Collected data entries
────────
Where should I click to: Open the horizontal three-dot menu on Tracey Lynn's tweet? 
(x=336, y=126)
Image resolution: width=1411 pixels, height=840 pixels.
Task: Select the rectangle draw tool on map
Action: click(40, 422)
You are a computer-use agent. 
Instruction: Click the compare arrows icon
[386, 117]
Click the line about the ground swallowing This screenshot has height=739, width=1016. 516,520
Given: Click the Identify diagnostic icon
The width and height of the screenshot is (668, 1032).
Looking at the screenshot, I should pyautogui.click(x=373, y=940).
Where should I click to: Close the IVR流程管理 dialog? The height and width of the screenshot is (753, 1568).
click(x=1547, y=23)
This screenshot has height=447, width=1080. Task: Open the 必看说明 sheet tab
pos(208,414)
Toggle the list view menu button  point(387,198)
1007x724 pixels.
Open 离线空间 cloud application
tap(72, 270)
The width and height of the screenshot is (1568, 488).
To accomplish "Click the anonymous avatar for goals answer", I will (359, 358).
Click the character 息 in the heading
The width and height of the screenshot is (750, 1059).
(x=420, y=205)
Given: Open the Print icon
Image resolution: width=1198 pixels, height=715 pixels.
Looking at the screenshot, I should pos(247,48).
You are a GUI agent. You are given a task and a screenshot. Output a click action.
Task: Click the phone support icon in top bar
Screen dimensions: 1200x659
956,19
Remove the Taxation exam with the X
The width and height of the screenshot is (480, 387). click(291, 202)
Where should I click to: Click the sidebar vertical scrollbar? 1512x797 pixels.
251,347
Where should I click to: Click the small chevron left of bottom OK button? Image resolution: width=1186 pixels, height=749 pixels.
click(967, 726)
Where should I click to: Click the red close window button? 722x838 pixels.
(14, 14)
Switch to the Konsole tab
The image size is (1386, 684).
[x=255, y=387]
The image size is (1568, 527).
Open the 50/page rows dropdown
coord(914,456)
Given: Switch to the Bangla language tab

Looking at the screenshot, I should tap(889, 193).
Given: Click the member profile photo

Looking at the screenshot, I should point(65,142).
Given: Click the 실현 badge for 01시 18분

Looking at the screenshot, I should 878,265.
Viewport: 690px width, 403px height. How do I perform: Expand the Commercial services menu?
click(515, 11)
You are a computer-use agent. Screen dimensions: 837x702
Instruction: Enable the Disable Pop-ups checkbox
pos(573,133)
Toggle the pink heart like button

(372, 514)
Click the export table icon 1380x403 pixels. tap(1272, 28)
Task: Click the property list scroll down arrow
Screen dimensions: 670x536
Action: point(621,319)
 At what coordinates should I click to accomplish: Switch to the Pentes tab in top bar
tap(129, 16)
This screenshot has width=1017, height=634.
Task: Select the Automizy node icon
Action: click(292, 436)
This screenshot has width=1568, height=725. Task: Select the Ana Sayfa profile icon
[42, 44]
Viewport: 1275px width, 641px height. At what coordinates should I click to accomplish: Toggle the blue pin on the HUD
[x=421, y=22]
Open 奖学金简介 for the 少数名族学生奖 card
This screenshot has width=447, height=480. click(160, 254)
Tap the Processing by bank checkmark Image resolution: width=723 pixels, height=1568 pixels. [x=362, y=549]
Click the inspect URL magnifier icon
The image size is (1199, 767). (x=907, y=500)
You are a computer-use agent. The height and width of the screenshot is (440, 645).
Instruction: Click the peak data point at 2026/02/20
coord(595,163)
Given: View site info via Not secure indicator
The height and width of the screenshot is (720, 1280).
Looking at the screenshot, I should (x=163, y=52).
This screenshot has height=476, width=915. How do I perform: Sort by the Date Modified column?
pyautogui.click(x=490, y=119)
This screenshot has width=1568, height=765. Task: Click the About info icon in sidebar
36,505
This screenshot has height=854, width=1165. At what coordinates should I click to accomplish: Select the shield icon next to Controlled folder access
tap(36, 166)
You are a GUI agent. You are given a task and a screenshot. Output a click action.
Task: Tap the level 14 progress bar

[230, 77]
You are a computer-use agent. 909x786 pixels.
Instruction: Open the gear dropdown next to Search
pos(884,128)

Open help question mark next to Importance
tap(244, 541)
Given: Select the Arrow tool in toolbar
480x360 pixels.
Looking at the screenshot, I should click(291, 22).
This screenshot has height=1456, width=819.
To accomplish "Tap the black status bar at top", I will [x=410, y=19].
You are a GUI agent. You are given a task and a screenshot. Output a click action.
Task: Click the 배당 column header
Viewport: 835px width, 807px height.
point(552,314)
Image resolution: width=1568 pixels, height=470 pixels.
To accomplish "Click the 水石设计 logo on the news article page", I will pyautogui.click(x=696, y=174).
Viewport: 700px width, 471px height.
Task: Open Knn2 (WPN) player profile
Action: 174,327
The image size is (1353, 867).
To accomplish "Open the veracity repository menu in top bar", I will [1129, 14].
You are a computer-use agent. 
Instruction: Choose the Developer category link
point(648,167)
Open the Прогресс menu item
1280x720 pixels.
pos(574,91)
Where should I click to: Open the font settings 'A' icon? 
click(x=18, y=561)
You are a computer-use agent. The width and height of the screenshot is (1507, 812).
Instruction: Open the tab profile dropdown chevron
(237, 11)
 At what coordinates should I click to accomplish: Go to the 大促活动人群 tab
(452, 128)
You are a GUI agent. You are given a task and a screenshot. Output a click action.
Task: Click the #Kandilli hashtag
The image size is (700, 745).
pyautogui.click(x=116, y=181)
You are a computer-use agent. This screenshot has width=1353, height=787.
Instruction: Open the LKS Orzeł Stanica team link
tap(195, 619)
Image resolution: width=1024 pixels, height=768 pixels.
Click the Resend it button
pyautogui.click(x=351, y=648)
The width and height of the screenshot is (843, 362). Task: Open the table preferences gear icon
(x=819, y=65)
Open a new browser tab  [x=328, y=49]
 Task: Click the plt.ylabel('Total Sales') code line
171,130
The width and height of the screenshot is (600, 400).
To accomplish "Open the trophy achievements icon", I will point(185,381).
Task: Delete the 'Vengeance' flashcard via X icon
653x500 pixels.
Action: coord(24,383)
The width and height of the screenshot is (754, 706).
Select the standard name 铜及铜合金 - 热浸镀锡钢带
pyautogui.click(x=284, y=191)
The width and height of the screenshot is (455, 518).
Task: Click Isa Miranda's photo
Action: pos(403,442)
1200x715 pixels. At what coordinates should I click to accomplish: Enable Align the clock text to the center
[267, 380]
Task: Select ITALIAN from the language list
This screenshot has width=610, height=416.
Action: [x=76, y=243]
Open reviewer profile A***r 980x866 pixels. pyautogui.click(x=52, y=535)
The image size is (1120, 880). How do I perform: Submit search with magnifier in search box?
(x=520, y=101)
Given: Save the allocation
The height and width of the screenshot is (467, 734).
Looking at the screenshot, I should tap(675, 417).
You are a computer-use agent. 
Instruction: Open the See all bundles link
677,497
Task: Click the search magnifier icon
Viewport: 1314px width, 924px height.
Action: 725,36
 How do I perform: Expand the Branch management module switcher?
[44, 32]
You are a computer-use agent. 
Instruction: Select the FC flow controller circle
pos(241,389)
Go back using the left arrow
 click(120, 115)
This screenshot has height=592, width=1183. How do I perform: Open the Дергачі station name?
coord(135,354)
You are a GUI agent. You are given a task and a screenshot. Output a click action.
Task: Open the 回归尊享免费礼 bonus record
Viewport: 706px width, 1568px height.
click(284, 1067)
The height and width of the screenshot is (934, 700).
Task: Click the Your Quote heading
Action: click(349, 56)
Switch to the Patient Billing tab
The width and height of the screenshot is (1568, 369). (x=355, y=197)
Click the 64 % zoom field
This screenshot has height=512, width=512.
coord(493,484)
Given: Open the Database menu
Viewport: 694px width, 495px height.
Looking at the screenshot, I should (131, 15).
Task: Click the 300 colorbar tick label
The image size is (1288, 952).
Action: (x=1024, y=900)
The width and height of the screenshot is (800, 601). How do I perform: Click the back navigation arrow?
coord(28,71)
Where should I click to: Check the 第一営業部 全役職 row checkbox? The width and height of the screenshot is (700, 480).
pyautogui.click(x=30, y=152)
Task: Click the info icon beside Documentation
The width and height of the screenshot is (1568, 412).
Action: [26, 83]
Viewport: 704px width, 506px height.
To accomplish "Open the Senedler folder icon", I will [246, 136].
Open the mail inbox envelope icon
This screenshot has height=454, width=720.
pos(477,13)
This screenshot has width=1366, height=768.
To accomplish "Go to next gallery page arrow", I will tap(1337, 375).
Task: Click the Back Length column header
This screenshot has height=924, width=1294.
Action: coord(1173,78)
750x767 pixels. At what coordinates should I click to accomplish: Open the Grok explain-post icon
────────
All lines above that include the word "list" should be located and copied.

Toggle the list view menu button  point(387,198)
Task: Click the property list scroll down arrow
Task: Select ITALIAN from the language list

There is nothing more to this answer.